Filter the entries for the word "value". Copy each line that has it.

*** Opening of EXTRACTED MATERIAL ***

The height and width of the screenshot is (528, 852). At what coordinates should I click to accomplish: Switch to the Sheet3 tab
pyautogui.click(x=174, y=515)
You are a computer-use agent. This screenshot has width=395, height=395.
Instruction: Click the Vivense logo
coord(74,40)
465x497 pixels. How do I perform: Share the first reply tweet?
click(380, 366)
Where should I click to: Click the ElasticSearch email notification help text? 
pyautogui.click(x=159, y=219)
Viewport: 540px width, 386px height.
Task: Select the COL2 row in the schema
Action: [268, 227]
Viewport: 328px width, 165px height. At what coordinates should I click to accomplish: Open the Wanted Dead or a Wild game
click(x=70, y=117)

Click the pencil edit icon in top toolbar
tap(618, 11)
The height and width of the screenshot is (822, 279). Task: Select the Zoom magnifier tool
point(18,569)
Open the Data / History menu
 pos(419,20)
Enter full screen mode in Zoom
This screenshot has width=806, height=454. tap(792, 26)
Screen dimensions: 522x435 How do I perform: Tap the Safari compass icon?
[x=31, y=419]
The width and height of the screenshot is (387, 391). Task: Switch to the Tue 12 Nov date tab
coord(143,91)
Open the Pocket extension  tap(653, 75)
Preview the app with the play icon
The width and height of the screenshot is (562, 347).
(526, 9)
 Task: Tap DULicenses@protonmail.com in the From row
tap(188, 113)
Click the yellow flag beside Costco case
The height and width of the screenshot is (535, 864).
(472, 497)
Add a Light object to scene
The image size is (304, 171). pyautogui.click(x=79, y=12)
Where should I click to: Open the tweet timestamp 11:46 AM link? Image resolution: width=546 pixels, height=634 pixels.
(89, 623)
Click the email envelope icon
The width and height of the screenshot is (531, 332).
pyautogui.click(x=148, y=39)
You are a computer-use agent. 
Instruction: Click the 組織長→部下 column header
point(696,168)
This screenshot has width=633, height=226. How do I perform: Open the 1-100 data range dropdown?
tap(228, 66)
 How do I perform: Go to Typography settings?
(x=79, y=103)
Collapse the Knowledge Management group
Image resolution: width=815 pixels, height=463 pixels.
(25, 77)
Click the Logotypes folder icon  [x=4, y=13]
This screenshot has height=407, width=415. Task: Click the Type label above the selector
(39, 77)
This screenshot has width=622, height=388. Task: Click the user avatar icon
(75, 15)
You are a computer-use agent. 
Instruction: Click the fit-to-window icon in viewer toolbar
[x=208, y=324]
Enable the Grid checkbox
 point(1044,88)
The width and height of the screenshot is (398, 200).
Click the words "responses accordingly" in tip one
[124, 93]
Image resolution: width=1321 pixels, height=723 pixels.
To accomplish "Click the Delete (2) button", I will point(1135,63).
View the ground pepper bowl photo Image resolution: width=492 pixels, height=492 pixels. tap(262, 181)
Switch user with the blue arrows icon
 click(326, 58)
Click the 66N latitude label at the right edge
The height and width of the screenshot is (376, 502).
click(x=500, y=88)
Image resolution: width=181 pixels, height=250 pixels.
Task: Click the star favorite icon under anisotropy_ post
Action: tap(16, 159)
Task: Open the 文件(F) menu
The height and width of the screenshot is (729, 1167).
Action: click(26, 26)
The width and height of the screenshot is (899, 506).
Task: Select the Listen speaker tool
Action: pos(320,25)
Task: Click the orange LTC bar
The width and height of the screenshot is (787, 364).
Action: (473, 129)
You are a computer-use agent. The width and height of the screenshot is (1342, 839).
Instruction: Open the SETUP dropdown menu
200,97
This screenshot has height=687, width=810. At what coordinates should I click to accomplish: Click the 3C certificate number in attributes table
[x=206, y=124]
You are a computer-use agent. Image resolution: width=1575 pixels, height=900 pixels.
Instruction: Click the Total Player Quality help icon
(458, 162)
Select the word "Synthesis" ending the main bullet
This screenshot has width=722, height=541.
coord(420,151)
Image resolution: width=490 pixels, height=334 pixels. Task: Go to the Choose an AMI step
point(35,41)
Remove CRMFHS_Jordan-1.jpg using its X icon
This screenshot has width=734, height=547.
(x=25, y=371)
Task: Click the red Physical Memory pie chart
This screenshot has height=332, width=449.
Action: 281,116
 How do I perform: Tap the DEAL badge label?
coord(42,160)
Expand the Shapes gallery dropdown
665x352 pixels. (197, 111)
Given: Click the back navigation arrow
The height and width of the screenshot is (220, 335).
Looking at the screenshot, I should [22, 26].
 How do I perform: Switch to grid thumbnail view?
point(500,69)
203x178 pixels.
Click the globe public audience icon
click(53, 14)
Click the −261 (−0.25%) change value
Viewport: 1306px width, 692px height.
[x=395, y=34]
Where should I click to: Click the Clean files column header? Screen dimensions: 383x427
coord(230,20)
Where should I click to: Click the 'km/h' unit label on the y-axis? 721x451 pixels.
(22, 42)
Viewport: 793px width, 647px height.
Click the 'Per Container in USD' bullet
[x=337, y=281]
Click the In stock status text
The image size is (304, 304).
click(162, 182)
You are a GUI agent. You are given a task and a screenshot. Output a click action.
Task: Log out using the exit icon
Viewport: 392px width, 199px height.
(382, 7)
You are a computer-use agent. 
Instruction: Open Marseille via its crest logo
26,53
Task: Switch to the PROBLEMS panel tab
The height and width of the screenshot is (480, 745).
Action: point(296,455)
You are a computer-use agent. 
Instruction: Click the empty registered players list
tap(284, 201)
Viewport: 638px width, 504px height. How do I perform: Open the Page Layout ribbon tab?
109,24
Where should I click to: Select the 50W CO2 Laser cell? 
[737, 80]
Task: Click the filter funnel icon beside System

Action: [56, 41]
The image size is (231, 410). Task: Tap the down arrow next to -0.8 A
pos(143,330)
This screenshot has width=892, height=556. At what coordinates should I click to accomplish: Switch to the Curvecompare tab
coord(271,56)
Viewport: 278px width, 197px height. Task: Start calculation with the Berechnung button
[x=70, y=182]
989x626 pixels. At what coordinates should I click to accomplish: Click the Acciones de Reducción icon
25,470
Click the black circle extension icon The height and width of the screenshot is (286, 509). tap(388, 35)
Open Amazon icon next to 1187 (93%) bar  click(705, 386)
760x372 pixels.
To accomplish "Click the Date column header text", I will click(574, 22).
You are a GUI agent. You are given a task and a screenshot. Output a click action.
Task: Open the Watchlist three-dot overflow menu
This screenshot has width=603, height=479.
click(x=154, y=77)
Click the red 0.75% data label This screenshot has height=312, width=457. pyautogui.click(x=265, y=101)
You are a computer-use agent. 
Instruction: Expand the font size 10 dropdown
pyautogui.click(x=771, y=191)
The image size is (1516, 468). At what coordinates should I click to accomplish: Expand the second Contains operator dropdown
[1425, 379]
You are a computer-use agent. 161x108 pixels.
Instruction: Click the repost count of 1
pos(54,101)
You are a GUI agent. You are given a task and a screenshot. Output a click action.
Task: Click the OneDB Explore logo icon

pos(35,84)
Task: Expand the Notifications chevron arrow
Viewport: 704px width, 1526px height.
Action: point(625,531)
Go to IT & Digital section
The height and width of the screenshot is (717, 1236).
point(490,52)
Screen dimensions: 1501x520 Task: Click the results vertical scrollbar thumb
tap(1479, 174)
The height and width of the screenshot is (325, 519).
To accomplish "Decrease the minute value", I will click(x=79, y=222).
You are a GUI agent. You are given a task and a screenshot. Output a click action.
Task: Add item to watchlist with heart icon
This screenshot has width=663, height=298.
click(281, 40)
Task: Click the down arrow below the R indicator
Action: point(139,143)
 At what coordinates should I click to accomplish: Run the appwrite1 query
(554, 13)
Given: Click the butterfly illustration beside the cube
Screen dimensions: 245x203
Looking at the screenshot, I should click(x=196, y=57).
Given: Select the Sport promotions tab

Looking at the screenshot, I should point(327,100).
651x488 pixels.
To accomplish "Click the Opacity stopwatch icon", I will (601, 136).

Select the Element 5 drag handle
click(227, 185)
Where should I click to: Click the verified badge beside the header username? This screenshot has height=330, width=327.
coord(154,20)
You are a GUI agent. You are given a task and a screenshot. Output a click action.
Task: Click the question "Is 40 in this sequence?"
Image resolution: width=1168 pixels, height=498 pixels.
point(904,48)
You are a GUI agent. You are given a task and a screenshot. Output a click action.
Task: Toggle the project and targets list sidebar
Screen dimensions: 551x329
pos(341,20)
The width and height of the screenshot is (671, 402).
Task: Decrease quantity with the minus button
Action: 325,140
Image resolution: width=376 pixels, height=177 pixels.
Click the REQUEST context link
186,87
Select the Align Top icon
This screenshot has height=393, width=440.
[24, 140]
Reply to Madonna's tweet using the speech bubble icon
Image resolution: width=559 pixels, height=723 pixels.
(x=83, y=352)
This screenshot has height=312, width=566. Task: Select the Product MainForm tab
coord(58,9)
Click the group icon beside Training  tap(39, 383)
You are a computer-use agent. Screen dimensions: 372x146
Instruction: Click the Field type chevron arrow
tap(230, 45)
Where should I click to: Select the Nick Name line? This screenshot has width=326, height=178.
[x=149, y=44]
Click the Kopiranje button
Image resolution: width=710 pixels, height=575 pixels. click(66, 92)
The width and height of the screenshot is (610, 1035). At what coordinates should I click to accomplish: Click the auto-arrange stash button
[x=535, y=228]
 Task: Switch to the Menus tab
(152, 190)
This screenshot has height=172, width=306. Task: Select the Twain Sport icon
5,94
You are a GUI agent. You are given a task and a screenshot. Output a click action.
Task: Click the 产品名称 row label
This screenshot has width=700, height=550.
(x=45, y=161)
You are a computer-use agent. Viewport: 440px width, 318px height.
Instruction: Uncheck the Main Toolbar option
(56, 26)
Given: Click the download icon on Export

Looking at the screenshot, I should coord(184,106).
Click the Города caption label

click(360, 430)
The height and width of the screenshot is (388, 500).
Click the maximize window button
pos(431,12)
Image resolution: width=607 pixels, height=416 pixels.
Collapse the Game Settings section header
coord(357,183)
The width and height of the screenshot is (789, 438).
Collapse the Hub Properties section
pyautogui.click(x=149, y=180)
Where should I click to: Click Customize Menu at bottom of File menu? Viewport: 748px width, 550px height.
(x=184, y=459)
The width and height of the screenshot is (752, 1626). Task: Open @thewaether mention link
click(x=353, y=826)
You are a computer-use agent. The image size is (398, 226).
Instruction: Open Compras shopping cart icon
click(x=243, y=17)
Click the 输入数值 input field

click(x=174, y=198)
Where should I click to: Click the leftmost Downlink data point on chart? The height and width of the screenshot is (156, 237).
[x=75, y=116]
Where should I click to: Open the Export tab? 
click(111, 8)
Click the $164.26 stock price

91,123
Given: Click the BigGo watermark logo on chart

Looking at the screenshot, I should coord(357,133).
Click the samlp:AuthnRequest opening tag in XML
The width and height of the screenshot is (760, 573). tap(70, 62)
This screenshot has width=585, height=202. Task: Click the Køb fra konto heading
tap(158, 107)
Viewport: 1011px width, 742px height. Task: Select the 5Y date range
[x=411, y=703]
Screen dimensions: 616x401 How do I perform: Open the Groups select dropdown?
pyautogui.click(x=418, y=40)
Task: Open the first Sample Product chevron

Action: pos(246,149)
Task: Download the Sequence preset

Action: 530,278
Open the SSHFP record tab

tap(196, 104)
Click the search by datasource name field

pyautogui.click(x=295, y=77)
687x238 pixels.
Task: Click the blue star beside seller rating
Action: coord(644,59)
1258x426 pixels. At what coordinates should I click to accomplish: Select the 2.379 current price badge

*** Close of EXTRACTED MATERIAL ***

— SOLUTION FOR THIS TASK —
Click the −261 (−0.25%) change value
To accomplish "Decrease the minute value", I will click(x=79, y=222).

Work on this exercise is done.